In August 2001, the FASB issued SFAS No. 144, "Accounting for the
Impairment or Disposal of Long-Lived Assets". This standard sets forth the
impairment of long-lived assets, whether they are held and used or are
disposed of by sale or other means. It also broadens and modifies the
presentation of discontinued operations. The standard will be effective for
the Company's fiscal year 2003, although early adoption is permitted, and
its provisions are generally to be applied prospectively. The Company is in
the process of evaluating the adoption of this standard, but does not
believe it will have a material impact on its consolidated financial
statements.


ITEM 7A. QUANTITATIVE AND QUALITATIVE DISCLOSURES ABOUT MARKET RISK

The Company believes its exposure to market risk is relatively low. The
Company has no investments in derivative instruments. Transactions with
foreign customers and suppliers are made in U.S. currency. The Company's
primary exposure to market risk relates to outstanding borrowings with
variable interest rate terms associated with the factoring of the
Company's receivables.


ITEM 8. FINANCIAL STATEMENTS

See "Item 14. Exhibits, Financial Statement Schedules and Reports on
Form 8-K" for the Company's financial statements and notes thereto, and
the financial statement schedule filed on part of this report.

ITEM 9. CHANGES AND DISAGREEMENTS WITH ACCOUNTANTS ON ACCOUNTING AND
FINANCIAL DISCLOSURE

Not applicable.

PART III

ITEM 10. DIRECTORS AND EXECUTIVE OFFICERS


The following table sets forth certain information regarding the
persons elected as Directors of the Company as of February 12, 2002.

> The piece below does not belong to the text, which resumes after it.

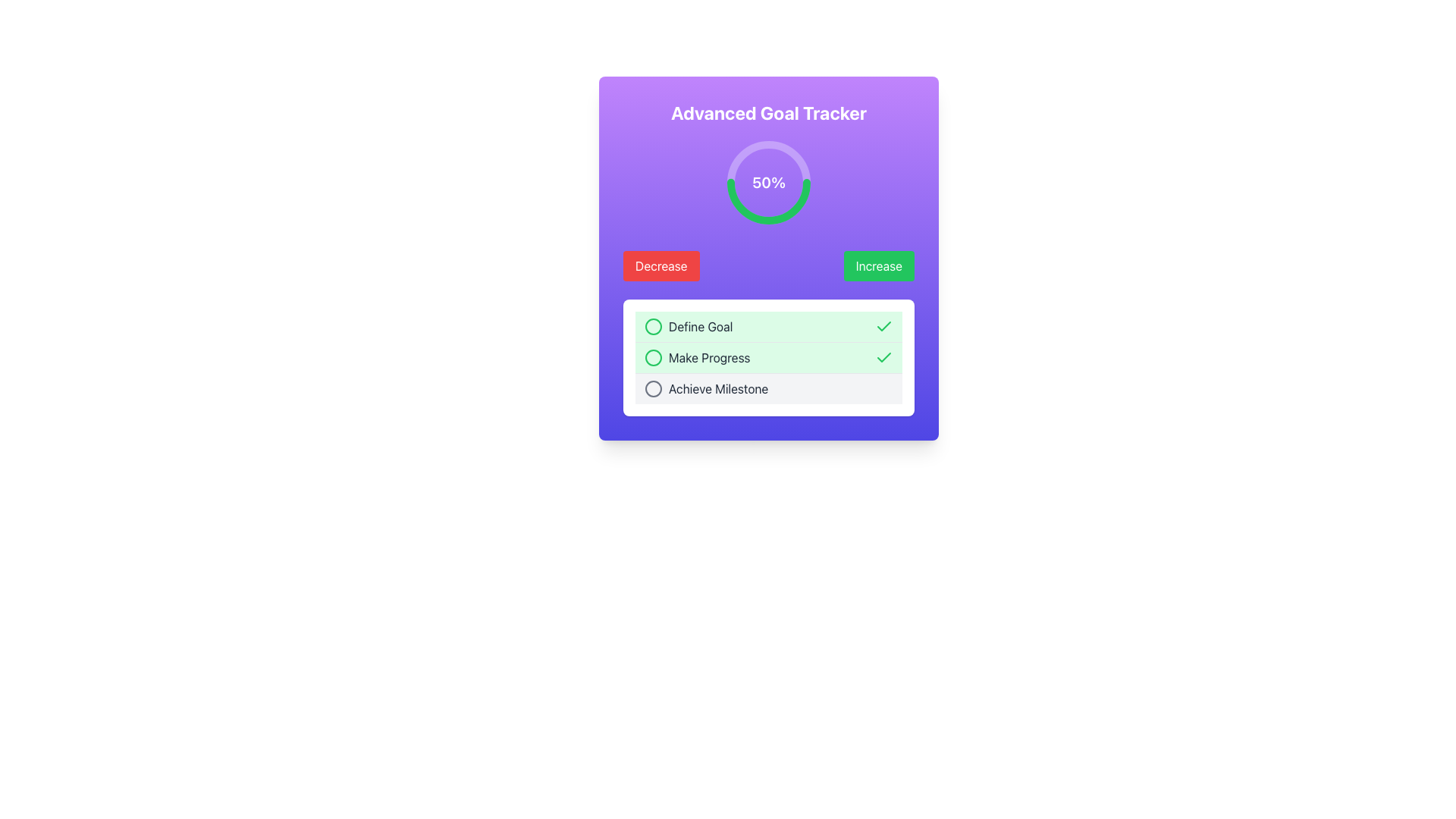 Image resolution: width=1456 pixels, height=819 pixels. What do you see at coordinates (654, 388) in the screenshot?
I see `the visual status indicator icon located in the third row of the goal tracker list, adjacent to the text 'Achieve Milestone'` at bounding box center [654, 388].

Name Age Position with the Company

Samuel J. (Sam) Furrow Sr. (2) 60 Chairman of the Board,
and Director

Patricia Anderson-Lasko 42 Chief Executive Officer;
Director

Samuel J. (Jay) Furrow, Jr. 28 President,
Director and Acting Chief
Financial Officer

Daniel A. (Dan) Page (1)(2) 51 Director

Marc B. Crossman (1) 30 Director

John G. Looney, MD (1)(2) 58 Director

____________________

(1) Member of the audit committee of the Board of Directors.
(2) Member of the executive compensation committee of the Board of
Directors.

Following is information with respect to the business experience for at least
the last five years and certain other information regarding each of the nominees
for election as a Director.

Samuel J. (Sam) Furrow became a Director in April 1998 and the Company's
Chairman and Chief Executive Officer in October 1998. He served as Chief
Executive Officer until December, 2000, when Ms. AndersonLasko resumed that
position. Mr. Furrow has also been the Chairman of Furrow Auction Company (a
real estate and equipment sales company) since April 1968, Chairman of Furrow-
Justice Machinery Corporation (a six-branch industrial and construction
equipment dealer) since September 1983, Owner of Knoxville Motor Company-
Mercedes Benz since December 1980 and of Land Rover of Knoxville since July
1997. Mr. Furrow has been a Director of Southeastern Advertising Inc. (an
advertising agency) since April 1968, a Director of First American National
Bank since September 1993, and of Goody's Family Clothing, Inc, a publicly
traded retail clothing store chain, since 1995. Sam Furrow is Jay Furrow's
father.

Patricia Anderson-Lasko has been President and a Director of the Company
since August 1990 and President of the Company's Innovo, Inc. subsidiary since
she founded that company in 1987. From August 1990 until August 1997,
Ms. Anderson-Lasko was also the Chairman and Chief Executive Officer of the
Company, and she reassumed to title of Chief Executive Officer in December,
2000.

Daniel A. Page was the chief operating officer of the Company from August
1997 through April 1999 and has been a Director of the Company since August
1997. From June 1993 until August 1997, Mr. Page was the principal operating
and executive officer of Southeast Mat Company, a privately held manufacturer
of automobile floor mats. Prior thereto Mr. Page was the president of
Tennessee Properties Company, a privately held real estate development company.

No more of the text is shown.